Your goal:
In the planer knife thread, from "I wire brushed" to "coat of oil.", repeat the text with "400 grit" switched to "320 grit".
** Begin Provided passage **
# Belsaw Planer Knife Adjust ???



## J Thomas (Aug 14, 2012)

So today I decided it was high time to swap out the planer knives.
...new dance for me.. Belsaw machine.
So I dig out the manual & read all applicable info to be had & go for it.
Now this planer has set for umpteen years in an unheated shop. It was cutting fine when I started out with it 6-8 months ago but the knives have a few nicks and I have a set of sharp ones.. so I go for it.

After some penetrating oil, time and patience I got the gibs slacked off. A few taps with a hardwood block loosened things up and with care I was able to get the knives out.

I numbered all the slots, gibs & other parts to keep them where they came from.

I wire brushed out the slots & wiped them with a light coat of 3 in 1 oil. Cleaned up the gibs (lotta resin buildup) and shined them up a bit with 400 grit then a light coat of oil.

Started re-assembling and here's where I got questions...

I have the adjustment gauge set and get the knives to their proper height but as I tighten the gibs it drags the knife upwards with it.
I tried holding the knife down with a block of hardwood as I tightened but it still raised a bit.

What am I missing here?? How do I keep that knife where it should be..:huh:

Thanks gang.
..Jon..


----------



## woodnthings (Jan 24, 2009)

*Are there any "jack" screws?*

They are on the bottom of the cutterhead and are adjustable to set the knife's base on. Once the knives are resting on the jack screws evenly and the gib screws are snug enough to hold them in place, start to tighten them gradually. If necessary tap them down with a plastic mallet or a block of wood to keep them resting on the jack screws.
I have the same planer possibly, a 12" Belsaw 9103 model. It has 2 jack screws per blade. The gib screws are vertical to the cutterhead and draw the gib downward as you tighten them. Your planer may be different. Post a picture of the cutterhead and details.

Jack screws are part no. 53 here on 910 parts diagram:
http://www.belsaw.com/MiscPDFs/910_Dia_PL.PDF


----------



## J Thomas (Aug 14, 2012)

It's the same machine woodnthings. I've tried tapping them a bit with a block of hardwood as I tighten the gibs but in the end they seem to ride up a bit.
** End Provided passage **
** Begin Source data **
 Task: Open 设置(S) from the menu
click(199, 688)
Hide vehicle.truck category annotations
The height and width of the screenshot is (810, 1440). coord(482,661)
** End Source data **
Expected output:
I wire brushed out the slots & wiped them with a light coat of 3 in 1 oil. Cleaned up the gibs (lotta resin buildup) and shined them up a bit with 320 grit then a light coat of oil.